Things do eventually get easier as your mom settles in. There will come a point where your guilt and pain will lift a bit. Keep up your blogging - you'll need somewhere to exhale.

Krista said...

It's always hard putting your parent in a home. You did the right thing and like you said, you have to take care of YOU. She is going to be just fine. My dad has really gotten use to the home he lives in so much that he has really gotten attached to the women who take care of him. When I go visit him, he looks around the room looking for them. When one of them walks in, he will say "well they you are". So, that actually makes me comfortable knowing that he is comfortable and happy.

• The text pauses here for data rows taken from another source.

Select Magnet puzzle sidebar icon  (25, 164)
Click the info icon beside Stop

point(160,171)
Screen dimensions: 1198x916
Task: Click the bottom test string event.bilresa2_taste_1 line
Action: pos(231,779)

It's hard not to feel guilty and that is just a natural feeling for someone who loves their mother so much. She is lucky to have you. Just know you are doing the right thing and don't beat yourself up for it. Just visit her as often as possible and make sure she is always comfortable and at peace. That is most important.

Krista

Lacey said...

Well, I have a lot to say, but at the moment, I think you don't need to hear it. I truly feel your pain. I don't know if that helps, but believe me, what you have done (are doing) is never easy. My mom is gone 25 years and I still think of all that I could have done. Seems that we just can't ever do enough for a mom that we love. I did what I did. I don't know if it was the best I could do, but it's done and nothing can change it.

Mom said...

I hope my kids will be as loving and caring as you have been. When the time comes I do not want them to feel guilty for doing what needs to be done for my health and for theirs.

A Single Man said...

YOY,
Just catching up with you....

You and your brother are saints, not only to have cared for mum for so long, but to also be so considerate of her feelings when the day finally came for placement. I don't see deception in this case as unkind; in fact, I see it as a very loving thing to do.

And of course you cried...who wouldn't? And of course you're sorry for any number of reasons.

But please don't feel guilty about stealing from her. The disease stole her life from her. You have done everything you can to help and love her.